Come work at a place where innovation and teamwork come together to support the most exciting missions in the world!
Lead Software Engineer (CLM / Machine & AI Identity)
Qualys is looking for a hands-on Lead Software Engineer to help evolve CertView CLM into a unified machine, workload, and AI-agent identity platform. You will lead design and delivery of scalable cloud-security services handling 100M+ transactions and terabytes of data daily, with focus areas including SPIFFE/SPIRE, ephemeral certificates, Kubernetes/service-mesh identity, managed cloud identities, and AI-agent governance.
What You’ll Do
- Lead architecture and development of next-generation CLM platform components
- Build high-scale identity ingestion and processing pipelines for short-lived credentials and workload identities.
- Drive roadmap delivery across ACME v2, SPIFFE/SPIRE integration, Kubernetes/service-mesh discovery.

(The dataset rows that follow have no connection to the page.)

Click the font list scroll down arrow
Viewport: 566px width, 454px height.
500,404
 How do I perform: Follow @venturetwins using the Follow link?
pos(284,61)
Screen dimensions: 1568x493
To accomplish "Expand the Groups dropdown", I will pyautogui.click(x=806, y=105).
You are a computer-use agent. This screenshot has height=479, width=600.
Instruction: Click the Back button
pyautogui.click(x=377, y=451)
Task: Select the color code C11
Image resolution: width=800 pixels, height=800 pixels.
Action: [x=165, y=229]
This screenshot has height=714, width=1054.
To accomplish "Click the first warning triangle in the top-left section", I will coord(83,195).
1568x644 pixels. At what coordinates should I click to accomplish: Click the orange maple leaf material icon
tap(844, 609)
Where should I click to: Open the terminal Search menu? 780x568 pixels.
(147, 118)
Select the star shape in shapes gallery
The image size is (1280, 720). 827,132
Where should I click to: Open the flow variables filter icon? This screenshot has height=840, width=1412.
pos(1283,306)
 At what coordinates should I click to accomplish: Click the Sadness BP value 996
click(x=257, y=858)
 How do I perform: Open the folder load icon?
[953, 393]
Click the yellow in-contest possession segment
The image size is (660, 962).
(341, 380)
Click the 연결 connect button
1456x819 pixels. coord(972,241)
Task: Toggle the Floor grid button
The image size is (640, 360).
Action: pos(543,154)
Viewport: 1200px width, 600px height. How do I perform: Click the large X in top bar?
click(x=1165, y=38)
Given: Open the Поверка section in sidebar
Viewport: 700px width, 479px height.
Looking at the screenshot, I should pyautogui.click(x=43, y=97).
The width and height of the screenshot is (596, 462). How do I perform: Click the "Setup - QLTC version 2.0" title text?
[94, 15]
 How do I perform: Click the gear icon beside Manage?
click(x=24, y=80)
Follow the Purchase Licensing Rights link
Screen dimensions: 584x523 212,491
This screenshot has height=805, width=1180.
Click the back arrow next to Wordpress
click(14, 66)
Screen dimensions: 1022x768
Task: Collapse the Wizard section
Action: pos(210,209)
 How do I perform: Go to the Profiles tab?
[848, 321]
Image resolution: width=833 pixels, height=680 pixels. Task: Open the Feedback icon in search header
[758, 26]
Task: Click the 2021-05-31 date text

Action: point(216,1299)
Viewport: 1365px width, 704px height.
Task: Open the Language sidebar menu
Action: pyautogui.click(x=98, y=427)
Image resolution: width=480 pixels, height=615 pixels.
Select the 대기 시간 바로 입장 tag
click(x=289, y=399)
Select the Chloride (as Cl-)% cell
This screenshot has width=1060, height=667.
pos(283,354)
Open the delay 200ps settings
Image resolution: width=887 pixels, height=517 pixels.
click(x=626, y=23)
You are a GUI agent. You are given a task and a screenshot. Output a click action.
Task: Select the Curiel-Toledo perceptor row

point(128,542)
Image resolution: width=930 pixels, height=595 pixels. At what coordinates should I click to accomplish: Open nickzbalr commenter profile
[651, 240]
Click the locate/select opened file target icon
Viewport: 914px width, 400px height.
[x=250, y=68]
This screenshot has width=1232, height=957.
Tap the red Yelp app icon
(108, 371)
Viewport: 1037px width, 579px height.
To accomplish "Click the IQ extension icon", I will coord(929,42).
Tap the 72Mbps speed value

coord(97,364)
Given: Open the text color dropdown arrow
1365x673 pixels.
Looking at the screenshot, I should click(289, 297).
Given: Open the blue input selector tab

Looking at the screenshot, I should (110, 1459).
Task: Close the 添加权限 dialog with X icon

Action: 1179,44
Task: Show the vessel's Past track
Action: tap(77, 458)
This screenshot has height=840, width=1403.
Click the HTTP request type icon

- Collaborate with Product, SRE, Security, VMDR, and TotalCloud teams to ship resilient, production-ready features.
- Mentor engineers on design, performance, distributed systems, and secure coding for PKI/identity systems.
Core Qualifications
- 8+ years of hands-on SaaS engineering experience in cloud environments.
- Strong Java/Spring Boot expertise; solid fundamentals in distributed systems and scalable API design.
- Experience with event-driven systems (Kafka/JMS), caching (Redis/Memcached), and RDBMS (Oracle preferred).
- Familiarity with Docker, Kubernetes, Jenkins, and CI/CD.
- Bachelor’s degree or higher in Computer Science (or related field).
Strongly Preferred Domain Experience (Any 2+)
- PKI/CLM (X.509, CSR workflows, CA integrations, CRL/OCSP, HSM-backed signing)
- ACME v2 / cert-manager
- SPIFFE/SPIRE and workload identity models
- Cloud managed identity (AWS/Azure/GCP) and OIDC federation
- Service mesh & mTLS
- Kubernetes controllers/operators and CRDs
- NHI and AI-agent security concepts and platforms
Nice to Have
- Post-quantum migration exposure
- CNCF/IETF contributions (SPIRE, cert-manager, OPA, WIMSE/ACME)
- Go or Rust experience for collectors/plugins/sidecars